### Exercise input
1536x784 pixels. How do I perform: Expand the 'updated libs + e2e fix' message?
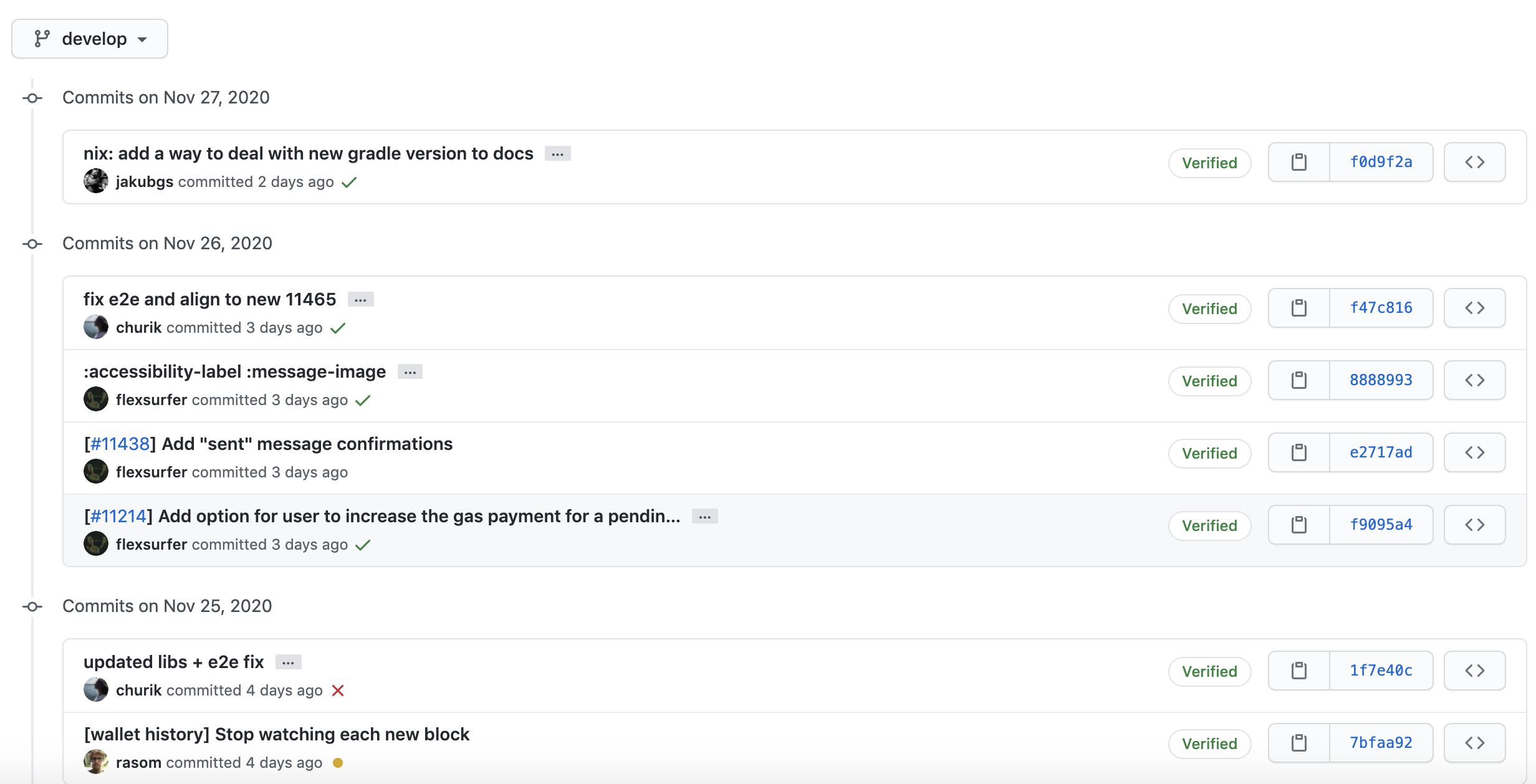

--

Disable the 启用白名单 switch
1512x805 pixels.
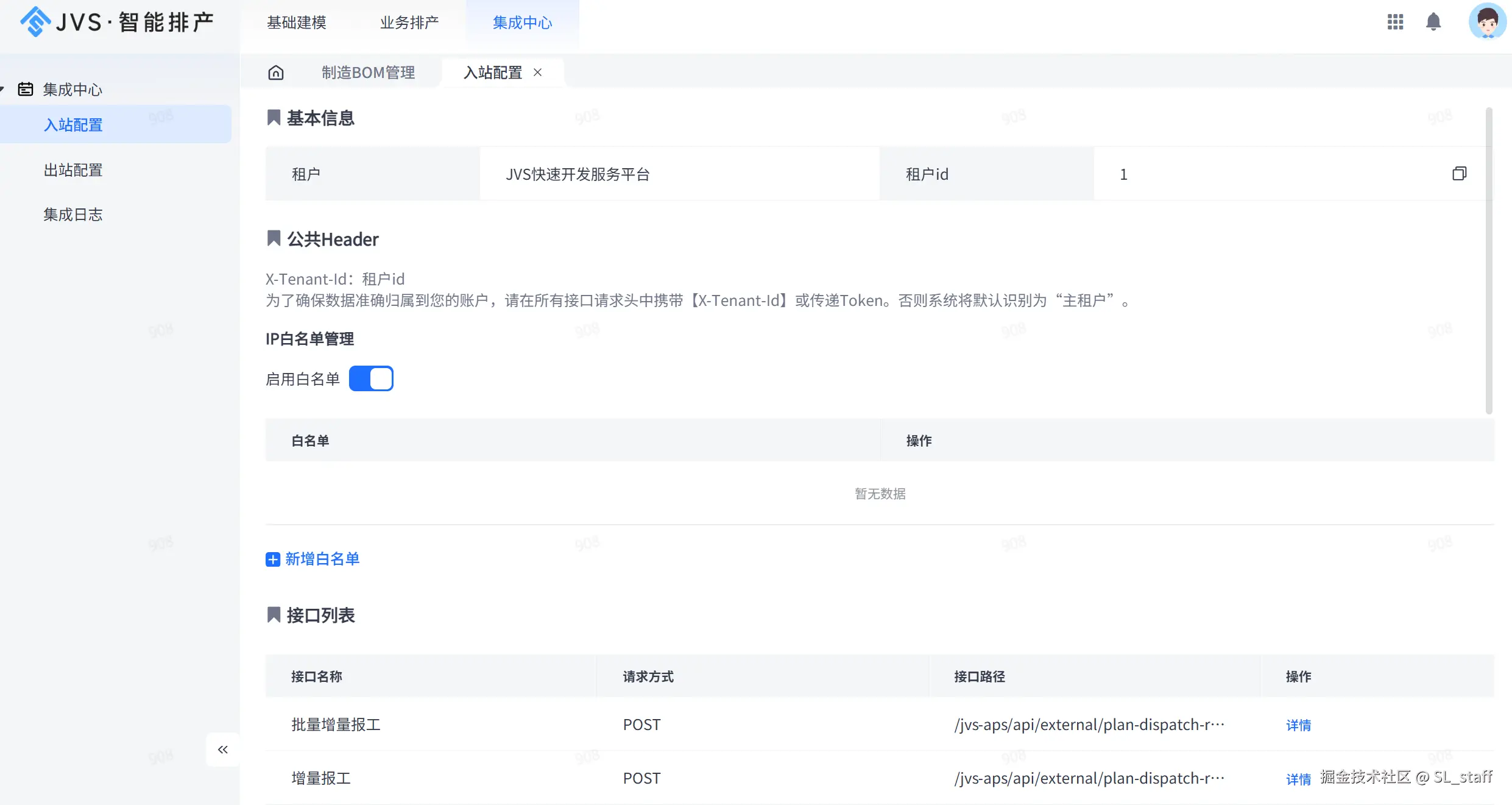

* * *

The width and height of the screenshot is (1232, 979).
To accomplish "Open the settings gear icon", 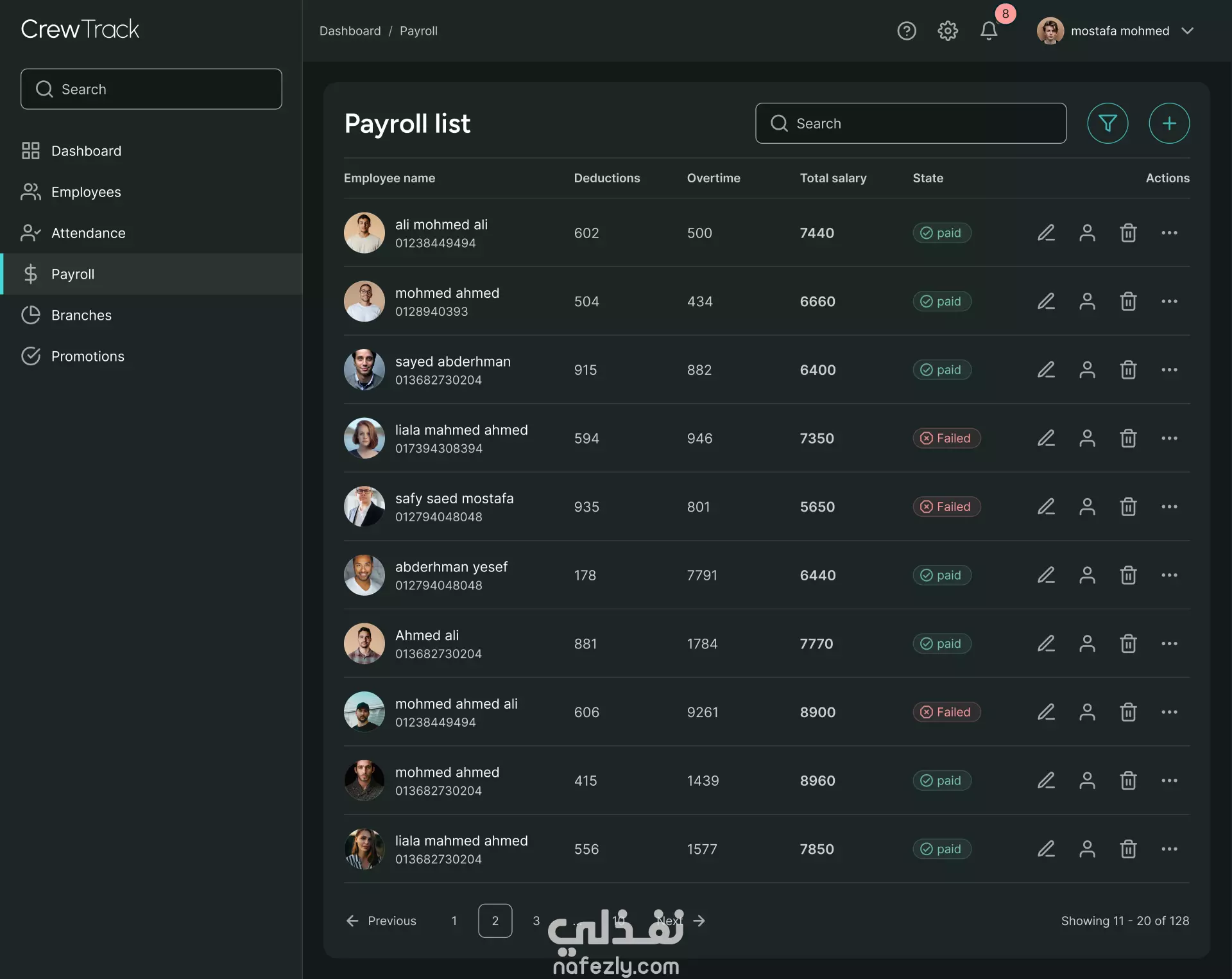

### Description of the task
Copy each line from the records above that includes the string "pixels".

### Response for this exercise
1536x784 pixels. How do I perform: Expand the 'updated libs + e2e fix' message?
1512x805 pixels.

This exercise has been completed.